Degree Name

EdD (Doctor of Education)

Program

Educational Leadership

Date of Award

December 1984

Abstract

An alternative to American bureaucratic philosophy of management came to the United States from Japan during the decade of the 1970s. The philosophy of the Japanse style of management was based upon the use of creativity and talent of others, including the following concepts: (1) Everyone is knowledgeable and wants to share and contribute something; (2) Management does not know all the problems; (3) Management does not know all the answers; (4) The employee has his own way of doing something and is closer to the problems; (5) Workers can contribute their ideas for effective problem solving. The implementation of these ideas is through the use of quality circles. Quality circles are the medium through which workers share management responsibility for locating, analyzing, and solving problems related to their work area. A quality circle is composed of six to ten or eight to twelve volunteers who meet with their supervisors every week. In this situation the supervisor serves as a circle leader. Initially, they receive training in techniques of problem solving, data gathering and problem analysis.

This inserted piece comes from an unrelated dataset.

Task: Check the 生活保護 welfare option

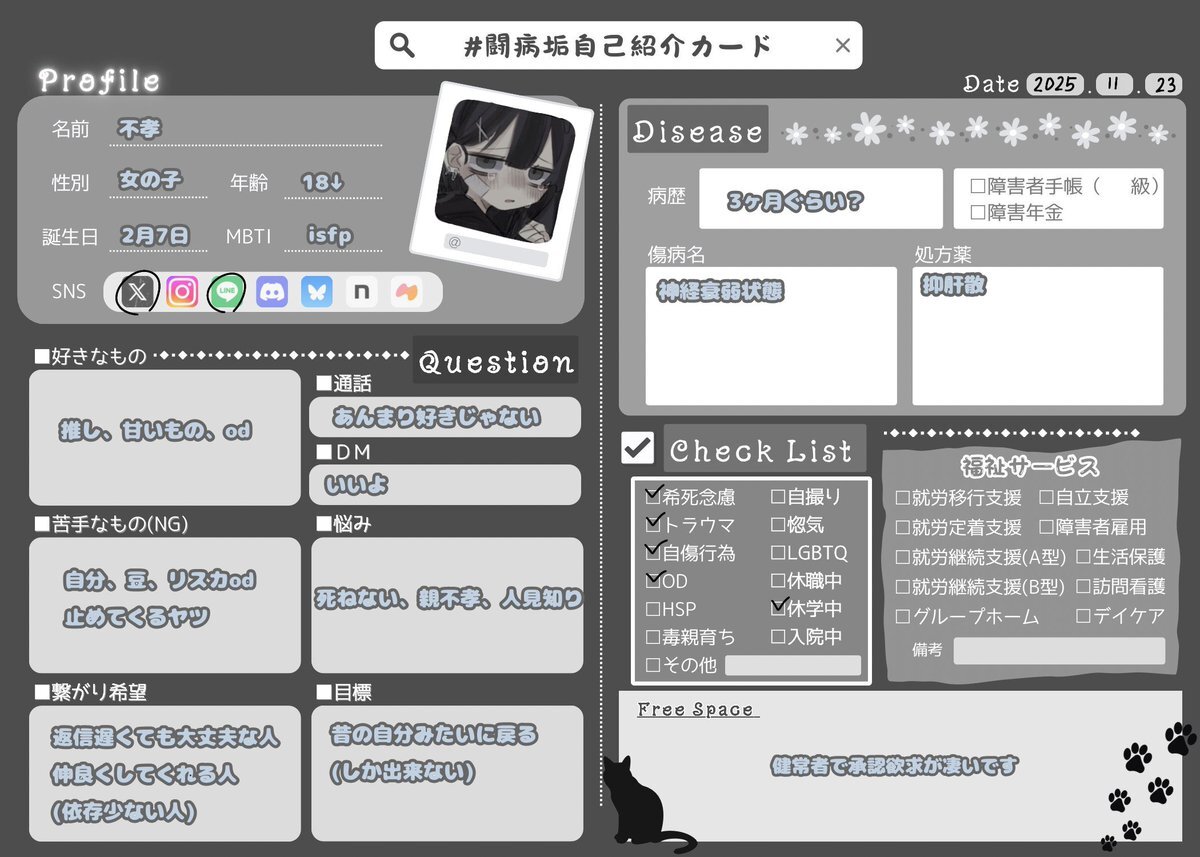Action: pyautogui.click(x=1082, y=558)
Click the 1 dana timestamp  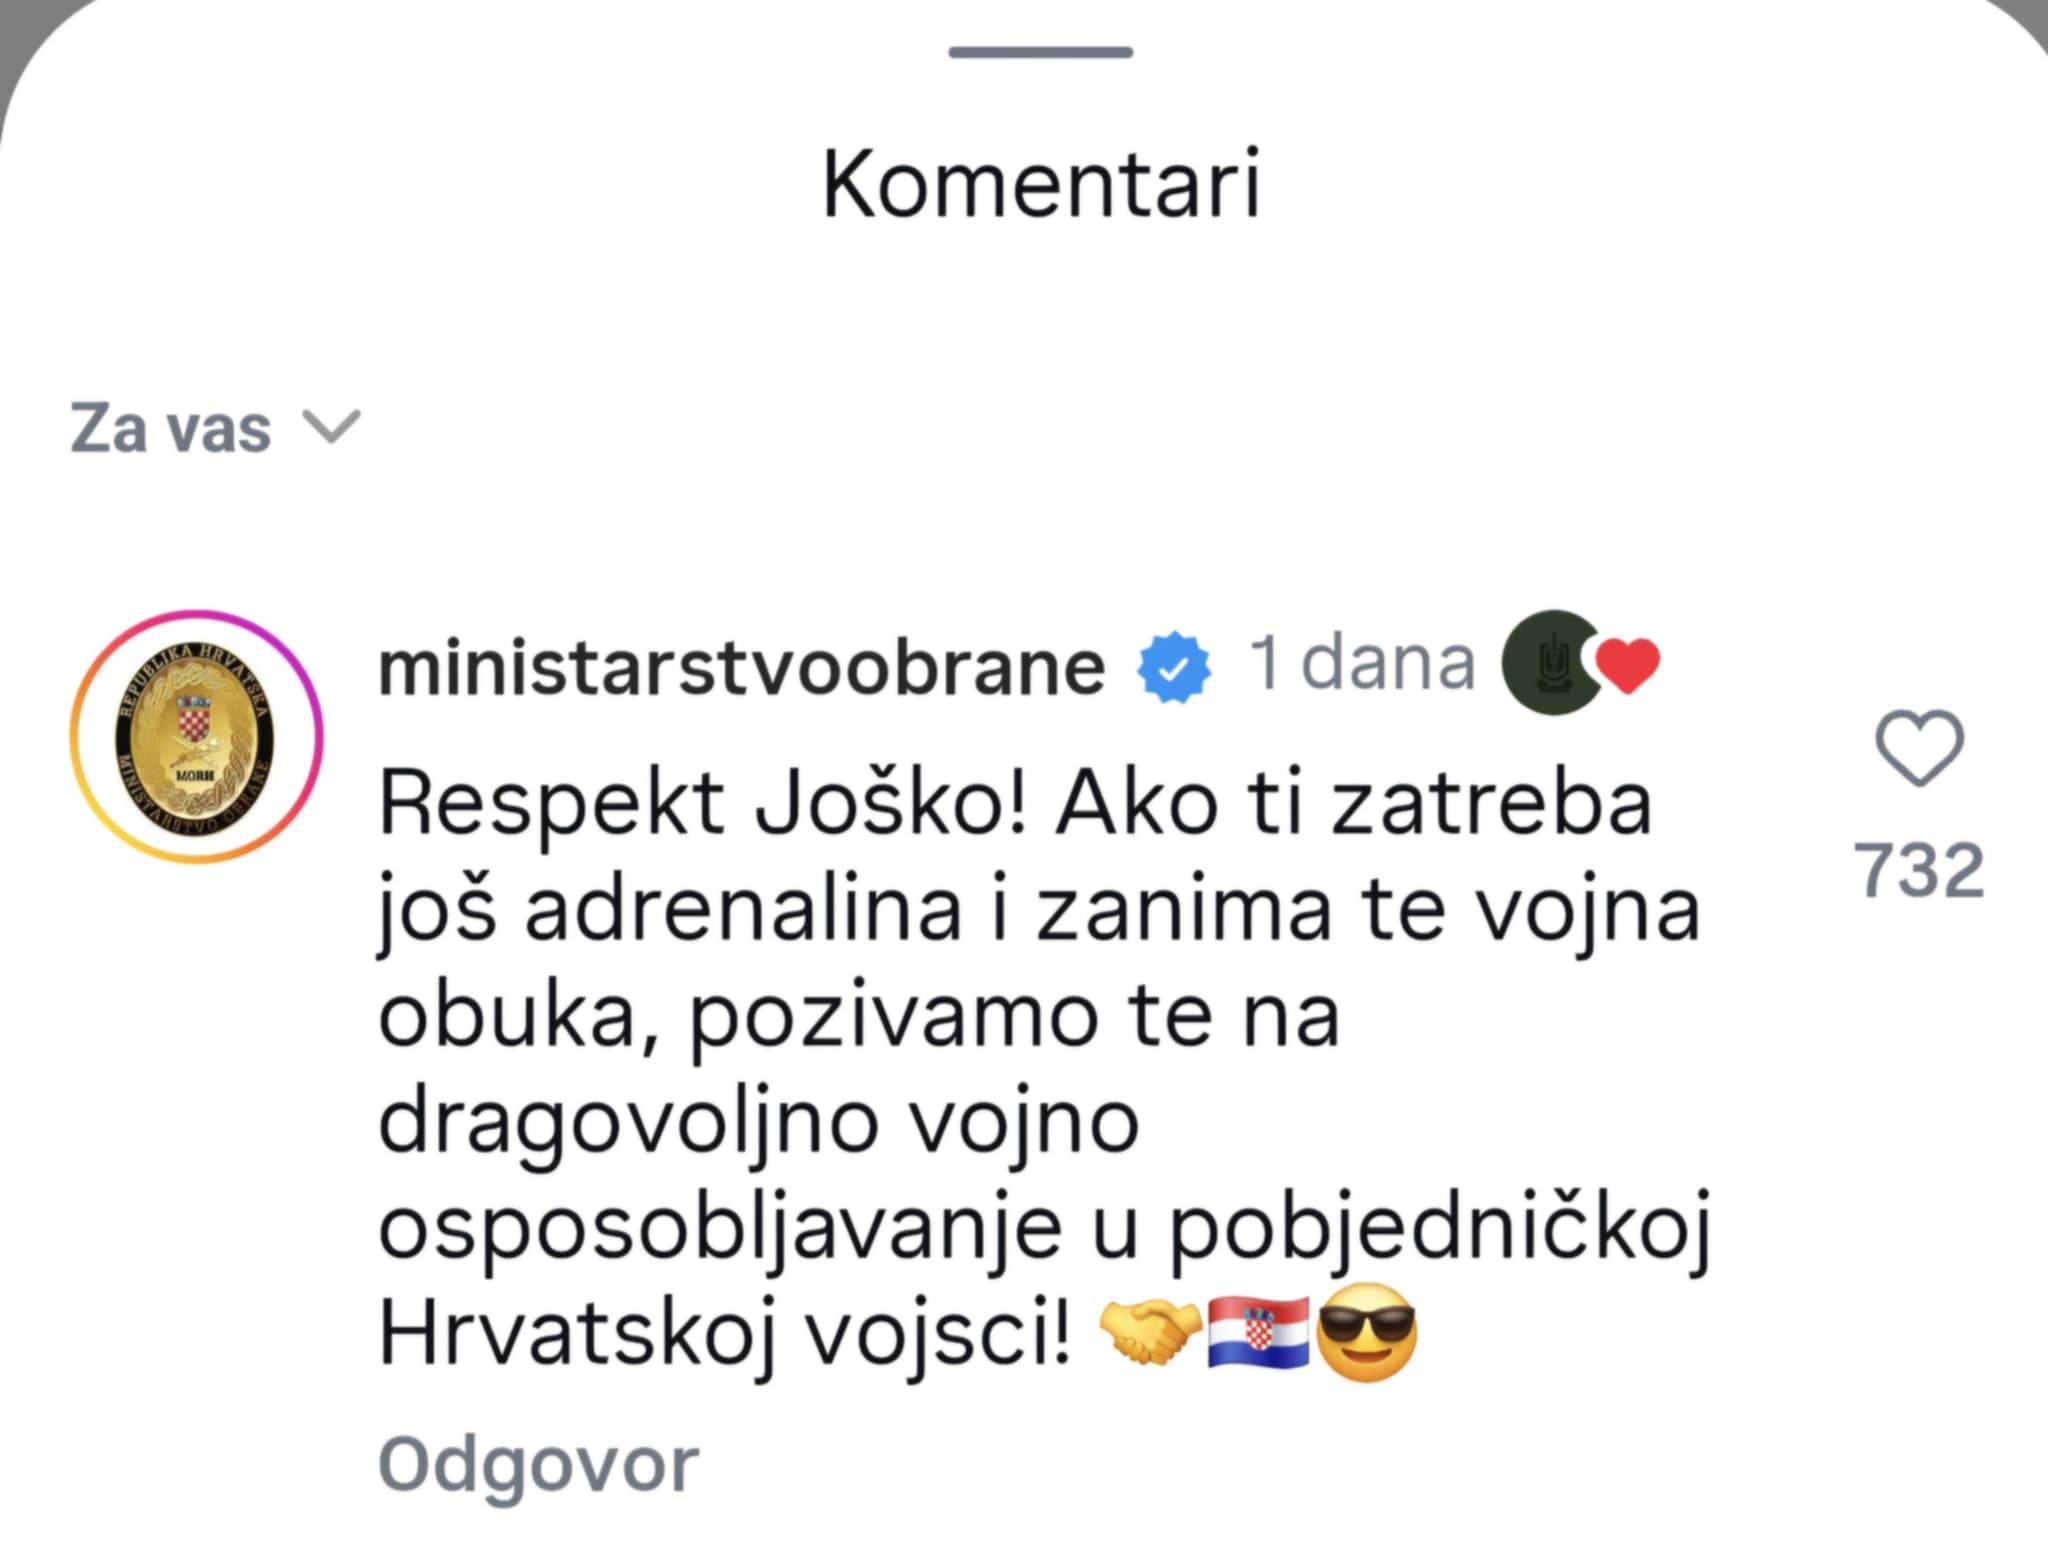tap(1362, 664)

The purpose of this study was to determine the potential effectiveness of implementation of the quality circle concepts and processes to administration of educational systems. In the language of educational researchers recorded by Bellanca, the word "productivity" equated with "effectiveness." He pointed out that effective schools were (and still are) those that produced students who had mastered the required knowledge and skill to move to higher education or to work successfully in a trained vocation. The effective schools, as defined by Harvard's Ron Edmonds, achieved this mastery equally for all students regardless of race, national origin or social class. A participative decision making process should be adopted. Decision making by consensus was the subject of a great deal of research in Europe and the United States of America over the past twenty years, and evidence strongly suggested that a consensus approach yielded more promising and incentive decisions and more effective implementation than individual decision making. (Abstract shortened with permission of author.)